Assume that \(\mathbf{X}\) is a full-column rank matrix, \(\mathbf{X}^\top\mathbf{X}\) is nonsingluar. By setting the above derivative as \(0\), we have

\[ \mathbf{w} = (\mathbf{X}^\top\mathbf{X})^{-1}\mathbf{X}^\top\mathbf{y}\]

\(\ell_2\) Regularization

If the cost function includes \(\ell_2\) regularization, the normal equation can also be utilized to find the optimal solution. The cost function can be expressed as

\[ J(\mathbf{w}) = \frac{1}{2} \Vert \mathbf{y}-\mathbf{X} \mathbf{w}\Vert_2^2 + \frac{1}{2}\lambda \Vert \mathbf{w} \Vert_2^2 \]

The derivative is

\[ \begin{aligned} \nabla_\mathbf{w} J(\mathbf{w}) & =\mathbf{X}^\top \mathbf{X} \mathbf{w}-\mathbf{X}^\top \mathbf{y} + \lambda \mathbf{w} . \end{aligned} \]

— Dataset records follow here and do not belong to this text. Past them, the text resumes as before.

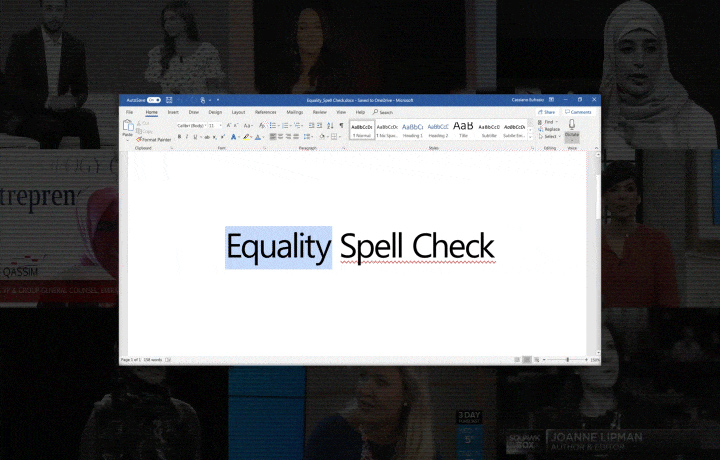Open the Comments button

coord(578,112)
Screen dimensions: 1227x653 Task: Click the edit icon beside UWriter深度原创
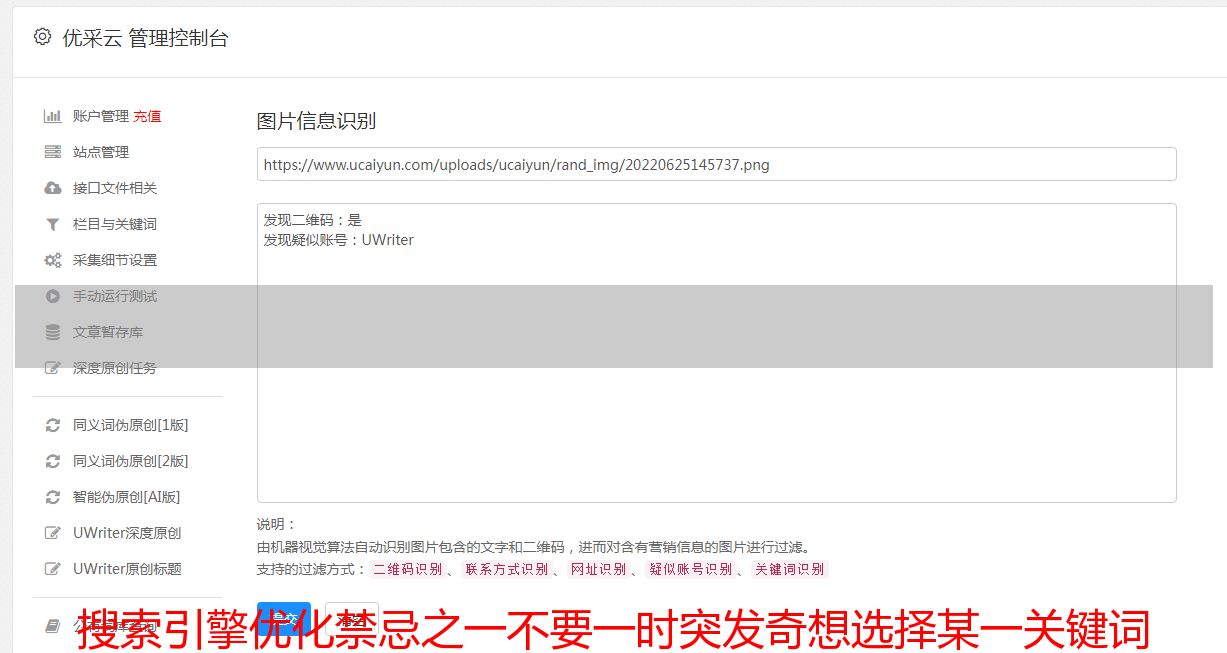[x=53, y=533]
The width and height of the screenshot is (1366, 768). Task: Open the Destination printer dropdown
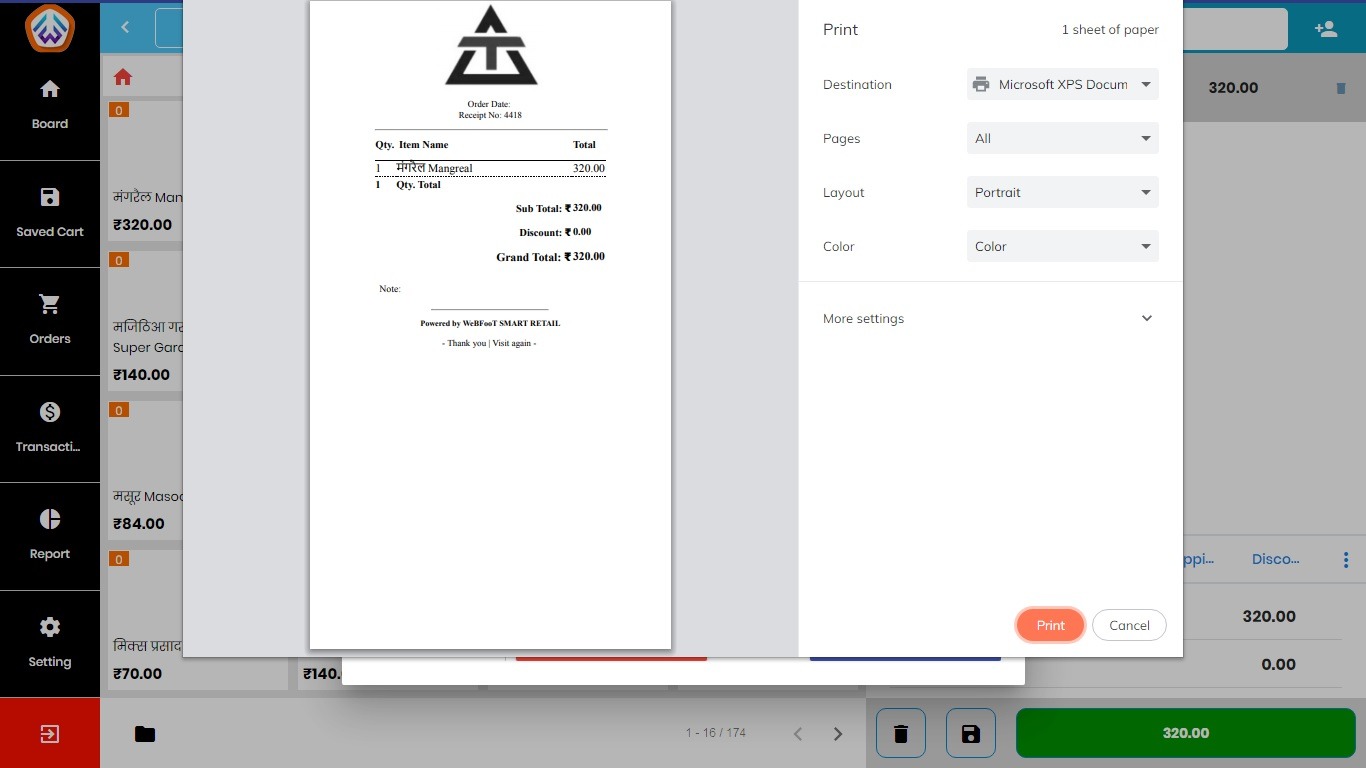(x=1062, y=85)
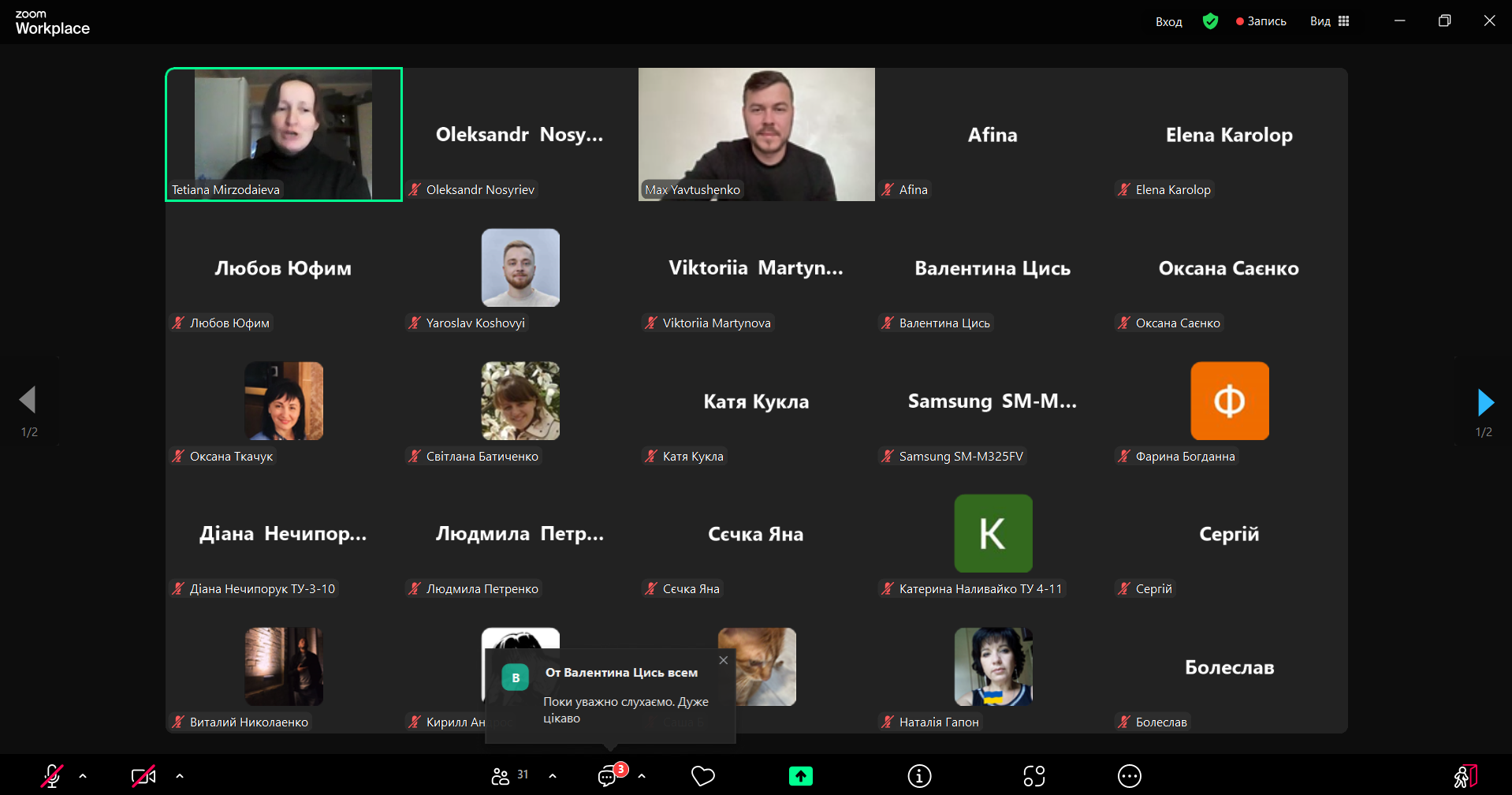Viewport: 1512px width, 795px height.
Task: Expand audio settings arrow next to microphone
Action: coord(83,776)
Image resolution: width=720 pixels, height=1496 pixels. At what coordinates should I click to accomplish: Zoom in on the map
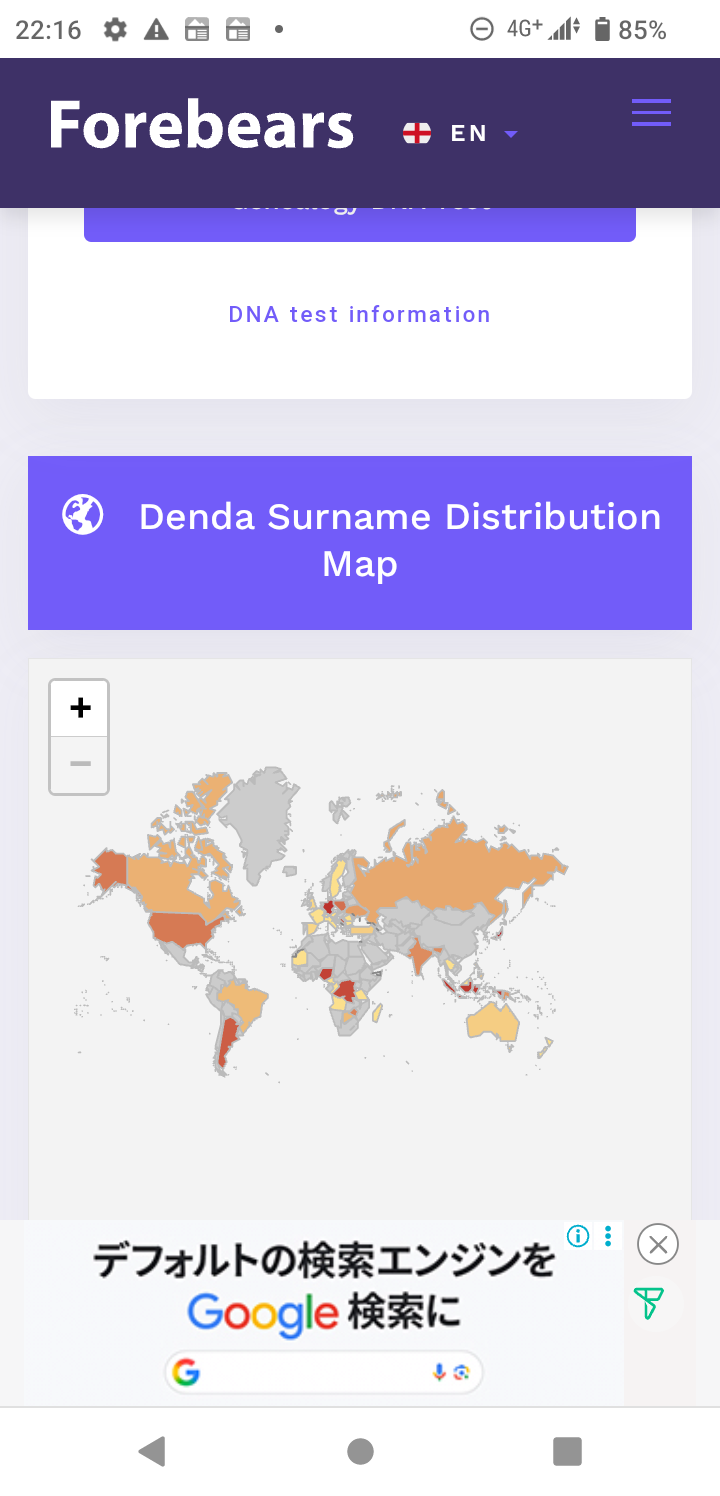(x=80, y=708)
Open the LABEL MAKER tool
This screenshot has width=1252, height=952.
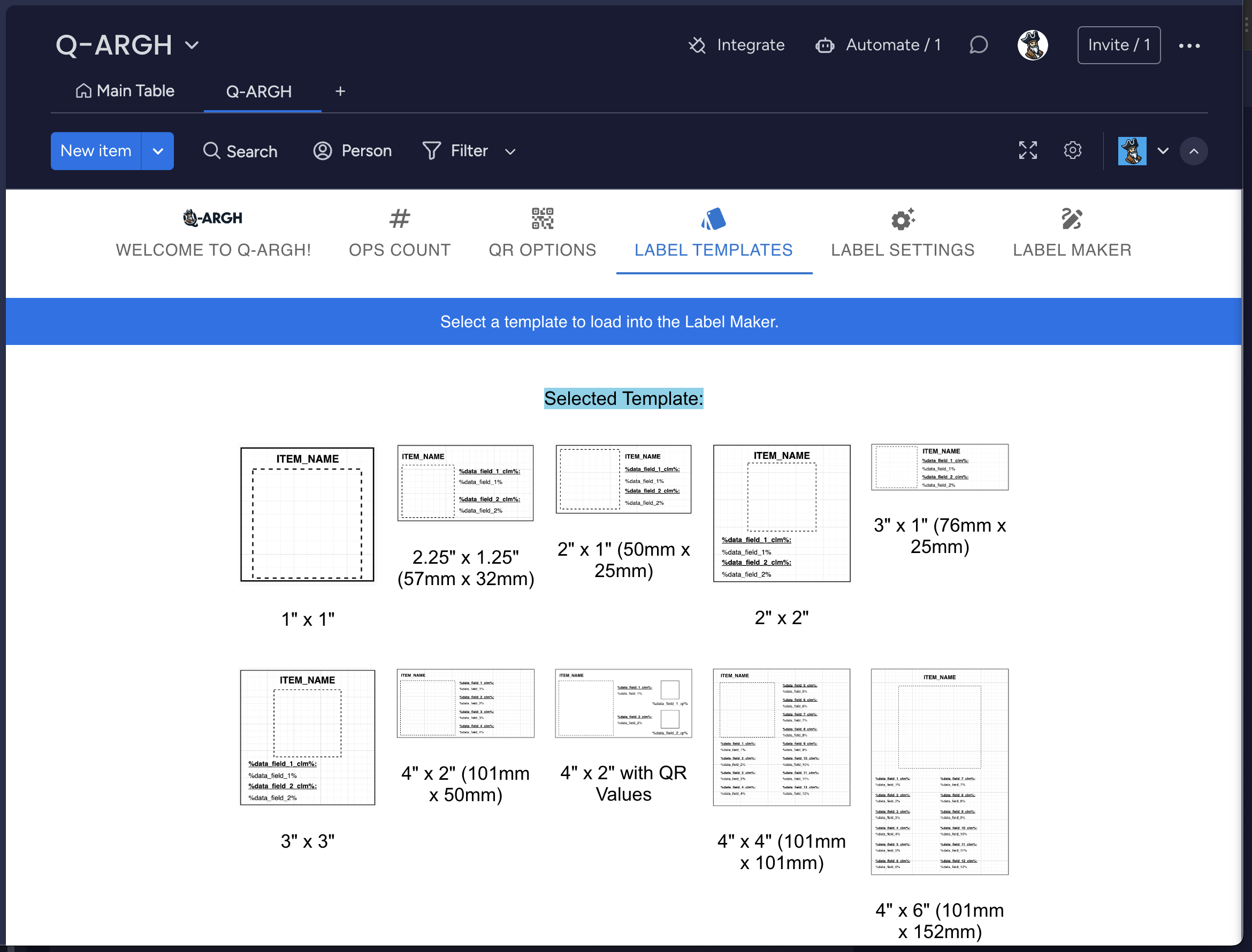(1070, 232)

The closed form solution is

\[ \mathbf{w} = (\mathbf{X}^\top\mathbf{X} + \lambda\mathbf{I})^{-1}\mathbf{X}^\top\mathbf{y}\]

where \(\mathbf{I}\) denotes identity matrix.

Comparison with Gradient Descent

The normal equation solution provides a closed-form solution that directly computes the optimal model parameters by solving a system of linear equations. However, to compute the matrix inverse \((\mathbf{X}^\top\mathbf{X})^{-1}\) requires \(O(n^3)\) time, which is extremely slow and even unfeasible for large scale datasets. Assume \(n=100,000\), it will need \(74\) GB RAM to compute the matrix inverse. On the other hand, the gradient descent algorithm needs very little memory and can handle large datasets. However, it requires selecting an appropriate learning rate and the number of iterations. Overall, the choice between these two methods depends on the specific problem and dataset size.